* [Teks Bacaan]
»»

Lompat ke konten Lompat ke sidebar Lompat ke footer

Gelar Perang Baratayuda Dalam Pewayangan

Baratayuda adalah perang antara dua keluarga keturunan Barata, perang Baratayuda dikisahkan melibatkan tidak kurang dari empat juta manusia. Baratayuda berlangsung selama 18 hari.

Selama perang itu, susunan formasi pasukan atau gelar perang yang diterapkan, berganti-ganti. Pergantian gelar perang itu disesuaikan dengan strategi umum yang hendak diterapkan pada hari itu, dan tujuan apa yang hendak dicapai. Bahkan pernah pula dalam satu hari, pasukan Kurawa menerapkan dua gelar perang yakni pada hari-13 Baratayuda. Pada mulanya, Kurawa menggelar formasi Diradameta atau Gajah Mengamuk. Namun, kemudian secara mendadak Kurawa mengubah gelar perangnya menjadi Cakrabuya atau Roda Berputar. Siasat perang yang direncanakan Begawan Drona ini berhasil. Dan pada hari itu, Abimanyu, putera kesayangan Arjuna gugur.

Gelar perang yang terkenal dalam dunia pewayangan diantaranya adalah:
  1. Supit Urang atau Capit Urang. Formasi perang ini berbentuk mirip udang dengan capit siap menerkam.
    Pada barisan Kurawa, Basukarna menempati posisi kepala, Patih Sengkuni di ujung capit kiri dan Kartamarma di ujung capit kanan sebagai pelaksana serangan dengan sasaran menjepit pasukan musuh. Duryudana menempati posisi tubuh udang sebagai pengatur serangan. Dibagian ekor udang ditempatkan Burisrawa, putera Prabu Salya.
    Para barisan Pandawa, ketika menggelar formasi Supit Urang, Abimanyu menempati posisi kepala udang sebagai pendobrak barisan musuh, Drestajumena di capit kanan, Gatotkaca di capit kiri, selaku pelaksana serangan dengan sasaran menjepit barisan musuh. Setyaki/Sencaki, Yudhistira, Nakula dan Sadewa berada di bagian tubuh udang dan berfungsi sebagai pengatur serangan.
  2. Wulan Tumanggal atau Bulan Tanggal Satu. Formasi berbentuk bulan sabit, hanya digunakan oleh Pandawa. Pada gelar perang ini, Arjuna ditempatkan di tengah, sebagai pelaksana serangan, didampingi Prabu Kresna.
    Yudhistira didampingi Nakula dan Sadewa di bagian punggung bulan sebagai pengatur serangan,sedangkan Bima di ujung kanan dan Setyaki/Sencaki di ujung kiri bertindak sebagai penjepit barisan musuh.
  3. Garuda Nglayang. Gelar perang ini memiliki sifat menyerang sangat agresif, sehingga seluruh prajurit harus bergerak cepat. Arah gerakan pasukan dikendalikan oleh pengatur serangan.
    Senapati yang ditempatkan di posisi paruh berfungsi rangkap, yakni sebagai pendobrak sekaligus pengatur serangan.

««

* [Petunjuk Tugas a] Terjemahkan ke dalam bahasa Inggris kalimat "Formasi perang ini berbentuk mirip udang dengan capit siap menerkam." dari teks tentang gelar perang Baratayuda.

* [Catatan yang Diberikan]
»»

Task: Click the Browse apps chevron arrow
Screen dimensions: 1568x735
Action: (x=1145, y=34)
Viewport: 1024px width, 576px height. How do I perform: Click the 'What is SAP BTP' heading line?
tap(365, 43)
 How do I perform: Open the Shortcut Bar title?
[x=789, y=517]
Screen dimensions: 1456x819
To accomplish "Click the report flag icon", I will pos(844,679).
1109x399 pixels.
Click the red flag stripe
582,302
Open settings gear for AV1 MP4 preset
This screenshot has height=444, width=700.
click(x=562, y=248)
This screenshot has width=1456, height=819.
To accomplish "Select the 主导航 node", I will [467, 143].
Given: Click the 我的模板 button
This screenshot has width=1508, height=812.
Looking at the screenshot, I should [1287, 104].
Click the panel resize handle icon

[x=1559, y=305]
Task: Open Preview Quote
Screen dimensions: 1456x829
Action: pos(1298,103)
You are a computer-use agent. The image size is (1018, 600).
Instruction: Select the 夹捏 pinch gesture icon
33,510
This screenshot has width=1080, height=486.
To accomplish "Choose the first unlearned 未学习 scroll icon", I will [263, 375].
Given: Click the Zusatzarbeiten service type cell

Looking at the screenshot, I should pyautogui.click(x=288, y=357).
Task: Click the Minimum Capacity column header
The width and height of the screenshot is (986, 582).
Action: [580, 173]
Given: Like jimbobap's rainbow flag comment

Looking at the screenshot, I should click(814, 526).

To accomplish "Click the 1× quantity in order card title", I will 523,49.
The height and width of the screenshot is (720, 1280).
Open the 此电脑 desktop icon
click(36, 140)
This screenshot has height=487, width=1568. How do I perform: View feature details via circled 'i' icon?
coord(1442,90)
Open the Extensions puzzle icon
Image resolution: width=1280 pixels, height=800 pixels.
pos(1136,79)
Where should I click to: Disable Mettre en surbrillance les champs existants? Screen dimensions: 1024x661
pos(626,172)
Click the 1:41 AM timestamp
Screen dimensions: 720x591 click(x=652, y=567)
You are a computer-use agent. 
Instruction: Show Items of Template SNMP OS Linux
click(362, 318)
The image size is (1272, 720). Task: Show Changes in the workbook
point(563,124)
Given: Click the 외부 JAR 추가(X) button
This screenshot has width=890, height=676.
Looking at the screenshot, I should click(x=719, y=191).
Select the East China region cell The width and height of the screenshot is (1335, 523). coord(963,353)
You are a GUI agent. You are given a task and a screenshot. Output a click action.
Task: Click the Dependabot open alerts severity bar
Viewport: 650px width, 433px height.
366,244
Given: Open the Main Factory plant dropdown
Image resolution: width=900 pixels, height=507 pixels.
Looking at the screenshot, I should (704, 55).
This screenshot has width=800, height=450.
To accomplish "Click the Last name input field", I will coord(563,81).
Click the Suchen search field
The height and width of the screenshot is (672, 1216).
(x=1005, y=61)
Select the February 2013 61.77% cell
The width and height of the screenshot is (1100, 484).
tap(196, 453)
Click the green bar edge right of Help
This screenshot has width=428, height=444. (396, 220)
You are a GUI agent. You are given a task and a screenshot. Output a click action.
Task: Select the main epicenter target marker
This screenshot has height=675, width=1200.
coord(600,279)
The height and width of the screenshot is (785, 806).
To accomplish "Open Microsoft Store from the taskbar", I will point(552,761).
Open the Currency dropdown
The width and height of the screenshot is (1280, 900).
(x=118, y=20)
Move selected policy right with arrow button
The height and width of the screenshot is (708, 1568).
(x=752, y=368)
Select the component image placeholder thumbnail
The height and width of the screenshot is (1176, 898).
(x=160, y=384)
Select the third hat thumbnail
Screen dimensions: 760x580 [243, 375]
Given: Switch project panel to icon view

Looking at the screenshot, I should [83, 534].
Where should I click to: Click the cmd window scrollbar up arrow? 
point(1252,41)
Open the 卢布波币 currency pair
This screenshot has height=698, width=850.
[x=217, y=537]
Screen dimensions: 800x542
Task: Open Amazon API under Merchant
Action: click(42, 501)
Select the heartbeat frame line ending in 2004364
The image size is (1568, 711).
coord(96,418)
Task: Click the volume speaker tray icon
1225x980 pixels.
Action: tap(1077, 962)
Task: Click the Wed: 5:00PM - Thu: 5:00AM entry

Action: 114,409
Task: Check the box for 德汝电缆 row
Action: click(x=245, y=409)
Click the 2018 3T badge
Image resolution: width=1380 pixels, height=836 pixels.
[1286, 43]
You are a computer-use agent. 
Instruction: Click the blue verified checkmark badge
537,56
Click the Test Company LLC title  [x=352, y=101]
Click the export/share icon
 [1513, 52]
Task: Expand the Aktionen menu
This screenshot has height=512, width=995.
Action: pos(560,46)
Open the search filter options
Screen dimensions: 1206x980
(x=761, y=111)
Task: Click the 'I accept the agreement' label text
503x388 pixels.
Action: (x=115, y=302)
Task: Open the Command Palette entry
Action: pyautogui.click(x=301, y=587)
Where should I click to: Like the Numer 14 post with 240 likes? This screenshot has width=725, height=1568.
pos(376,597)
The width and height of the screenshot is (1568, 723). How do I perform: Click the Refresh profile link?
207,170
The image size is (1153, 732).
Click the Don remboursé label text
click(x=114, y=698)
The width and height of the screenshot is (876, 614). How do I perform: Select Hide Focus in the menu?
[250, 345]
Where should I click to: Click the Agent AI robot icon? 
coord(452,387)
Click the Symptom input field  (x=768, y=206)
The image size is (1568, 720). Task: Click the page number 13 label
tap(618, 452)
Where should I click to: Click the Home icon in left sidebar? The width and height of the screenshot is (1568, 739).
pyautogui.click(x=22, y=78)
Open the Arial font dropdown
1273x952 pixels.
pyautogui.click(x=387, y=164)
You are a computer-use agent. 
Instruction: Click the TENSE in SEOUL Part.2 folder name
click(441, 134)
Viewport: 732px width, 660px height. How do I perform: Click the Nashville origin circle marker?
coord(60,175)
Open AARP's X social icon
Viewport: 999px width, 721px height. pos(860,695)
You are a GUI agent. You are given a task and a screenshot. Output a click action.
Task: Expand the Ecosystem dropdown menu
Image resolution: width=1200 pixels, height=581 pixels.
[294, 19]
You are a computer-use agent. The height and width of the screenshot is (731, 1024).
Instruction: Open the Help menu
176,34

««

* [Petunjuk Tugas b] Tuliskan kembali bagian catatan yang dimulai dengan baris berisi "Viewport: 1024px width, 576px" dan diakhiri dengan baris berisi "will [467, 143].", kedua baris itu ikut disalin.

* [Keluaran Lengkap a] This battle formation is shaped like a shrimp with pincers ready to pounce.

* [Keluaran Lengkap b]
Viewport: 1024px width, 576px height. How do I perform: Click the 'What is SAP BTP' heading line?
tap(365, 43)
 How do I perform: Open the Shortcut Bar title?
[x=789, y=517]
Screen dimensions: 1456x819
To accomplish "Click the report flag icon", I will pos(844,679).
1109x399 pixels.
Click the red flag stripe
582,302
Open settings gear for AV1 MP4 preset
This screenshot has height=444, width=700.
click(x=562, y=248)
This screenshot has width=1456, height=819.
To accomplish "Select the 主导航 node", I will [467, 143].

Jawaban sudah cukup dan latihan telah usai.